Editor and Publisher Don Rogers: Some wisdom of age
Vail, CO, Colorado
I started with the straightforward answer to the question, using the art supplies at hand. A paper plate. A picture of a badass squirrel in a mood. I took a bite out of a cookie and put it atop the picture on the plate.
I named this work: “Where’s mine?” Done. Time: 30 seconds.
The question posed to our workshop: “What’s the most important problem in the world and what is your solution?” Something like that.
I felt a little smug. Covered the human conditions of greed, need and maybe even envy with a plate, a picture and a cookie. Simple yet layered.
That left 30-40 minutes left in the exercise, and my wiser, more earnest classmates were busy with their supplies — pipe cleaners, cut out pictures, Styrofoam balls, posterboard, putty, poster board, everything but paint or paste, essentially.
So I went indirect, abstract, held the question in my mind and then fussed through my supplies and an 1999 edition of Time Magazine (wow, thick) and plucked what called to me without active thought.
I tore out a white page with only the words “What’s your measure of success?” on it. Then cut out picture a little boy in diapers holding globe over his head and placed it above the words. Then a picture of two worlds, or stars, colliding on the top left. Then the only three-dimensional part: a pure white foam ball glued with a bit of putty on the bottom right.
At middle left, a picture of Paris at dusk, the brightest lit boulevard leading to the Eiffel Tower. Below that a picture of a fat cat on a royal little pillow.

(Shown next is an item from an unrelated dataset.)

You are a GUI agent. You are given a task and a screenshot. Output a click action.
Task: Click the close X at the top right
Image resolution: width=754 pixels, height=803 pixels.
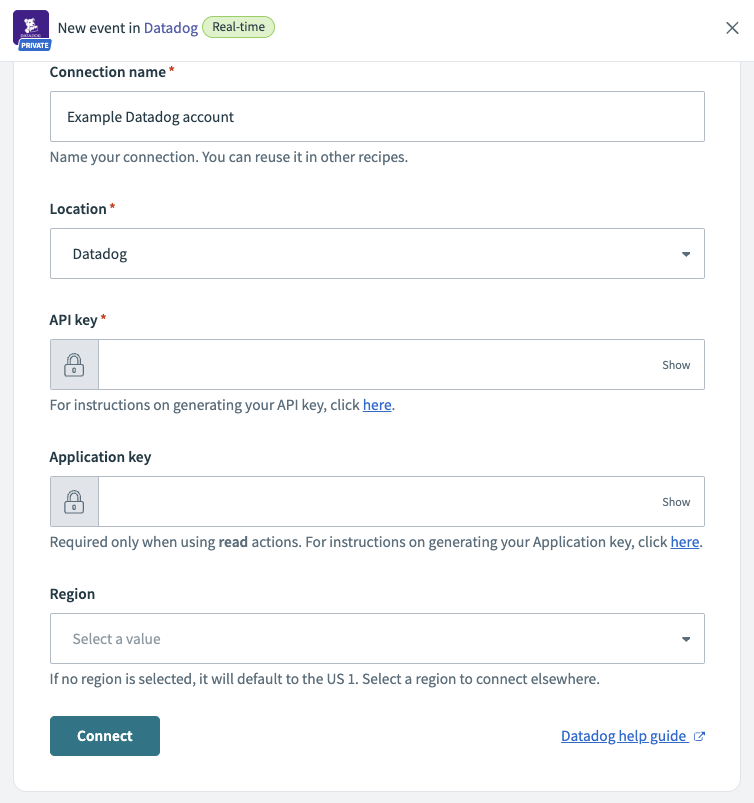tap(732, 28)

A man aiming a blue ball, as if a bowling ball, at Paris on the right, just below the text, the laughing boy holding the world in his hands, the Styrofoam ball at his feet.
I went at it unconsciously as I could, just to see what turned up. No idea whatsoever what I meant, although I invented a narrative later, one that included need, greed, and maybe even touched on envy.
And infinitely more interesting — well, only to me — than the quick, direct answer to the question.
I drag this out because I’m still thinking about it, two weeks later.
Todd Siler (please google him), who is the real deal, gave us a glimpse of the inner world of the artist. Yes, a lot like childhood, only that a precious few like Todd transcend that inner world to reach the rest of us.
I loved the Vail Symposium lecture and slide show, but the exercise helped me begin to understand.
The things kids just know already, and how quickly this bit of wisdom leaks away with adulthood.